No, seriously, AR282, when you write things like this:
To say that Jesus was whipped and scourged in Jerusalem because Josephus wrote of it--maybe the details are different but there's the kernel of it--is problematic when we remember the event Josephus wrote of happened AFTER the bible story not before. The gospels were supposedly already written and so there is no possible way Josephus could have been talking about a person who served as the model of Jesus Christ in the narrative. Yet the coincidences are too great to write off as chance. The ONLY conclusion then that can be reached is that the gospel writers pulled the material from Josephus and modified it for their purposes. Then they backdated the material to make it look earlier than Josephus in the apparent hope of not looking like they copied him but they apparently forgot that the events he wrote of had not yet happened at their backdate. It sticks out like a sore thumb with "FRAUD!" written on it.

you make it hard to take you seriously. It is patently absurd to say that anything is "the ONLY conclusion … that can be reached" about this sort of thing. And knowing that one will only be berated and accused of mendacious stupidity for having pointed out such an obvious truth makes it that much less likely that you will be seriously engaged.
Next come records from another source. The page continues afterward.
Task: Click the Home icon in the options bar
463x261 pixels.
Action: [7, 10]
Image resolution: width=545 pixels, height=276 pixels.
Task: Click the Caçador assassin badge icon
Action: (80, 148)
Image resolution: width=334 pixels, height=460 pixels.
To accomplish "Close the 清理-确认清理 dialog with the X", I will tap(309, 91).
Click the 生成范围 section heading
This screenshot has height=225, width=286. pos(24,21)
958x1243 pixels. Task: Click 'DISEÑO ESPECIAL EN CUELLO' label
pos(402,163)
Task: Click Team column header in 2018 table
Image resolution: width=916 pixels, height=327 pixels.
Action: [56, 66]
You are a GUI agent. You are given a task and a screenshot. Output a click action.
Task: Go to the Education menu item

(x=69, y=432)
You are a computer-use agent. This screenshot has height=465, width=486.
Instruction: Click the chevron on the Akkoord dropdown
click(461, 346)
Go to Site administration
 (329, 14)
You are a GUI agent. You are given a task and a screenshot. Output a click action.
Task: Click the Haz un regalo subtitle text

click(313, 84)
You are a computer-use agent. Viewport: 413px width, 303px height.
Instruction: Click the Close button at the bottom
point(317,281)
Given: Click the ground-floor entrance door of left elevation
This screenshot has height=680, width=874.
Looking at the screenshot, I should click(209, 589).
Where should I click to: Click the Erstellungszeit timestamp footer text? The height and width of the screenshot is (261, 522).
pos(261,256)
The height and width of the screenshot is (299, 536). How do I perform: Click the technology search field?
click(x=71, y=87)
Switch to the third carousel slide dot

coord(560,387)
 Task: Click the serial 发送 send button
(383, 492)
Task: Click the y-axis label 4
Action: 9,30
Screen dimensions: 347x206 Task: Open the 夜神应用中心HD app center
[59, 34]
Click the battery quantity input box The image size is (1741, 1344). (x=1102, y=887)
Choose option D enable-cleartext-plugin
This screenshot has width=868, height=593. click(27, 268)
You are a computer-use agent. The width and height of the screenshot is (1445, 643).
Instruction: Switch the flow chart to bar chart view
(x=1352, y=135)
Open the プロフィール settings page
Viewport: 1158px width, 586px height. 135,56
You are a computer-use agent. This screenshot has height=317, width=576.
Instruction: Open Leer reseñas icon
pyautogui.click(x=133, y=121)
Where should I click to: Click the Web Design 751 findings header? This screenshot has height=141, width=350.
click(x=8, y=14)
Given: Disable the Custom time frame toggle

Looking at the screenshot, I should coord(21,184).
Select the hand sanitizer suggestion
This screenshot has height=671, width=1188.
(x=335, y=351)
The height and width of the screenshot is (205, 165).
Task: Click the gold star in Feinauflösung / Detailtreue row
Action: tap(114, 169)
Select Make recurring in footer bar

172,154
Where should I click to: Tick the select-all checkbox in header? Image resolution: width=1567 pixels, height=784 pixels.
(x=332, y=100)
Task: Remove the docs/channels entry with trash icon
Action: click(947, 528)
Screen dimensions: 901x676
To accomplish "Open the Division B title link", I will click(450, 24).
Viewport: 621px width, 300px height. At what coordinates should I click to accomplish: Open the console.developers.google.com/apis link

For what it's worth, I am a Christian and I am reasonably sure that Josephus wrote in the same general period as the canonical gospel writers/compilers. (By which I mean the last thirty years of the first century, basically. I'm inclined to think that even Mark postdates the Roman capture of Jerusalem in 70.)

I think you vastly underestimate the amount of actual coincidence that there is in the world. Plenty to account, for example, for the parallels between the Jesus Josephus writes about without positing that Jesus of Nazareth is based on him.

I'm still unclear, too, in what period you place the "royals" that you assert pulled the whole thing off. Based on what you have written in this thread it looks to me like these royals may have been just about anytime between the late first century and the early fourth century.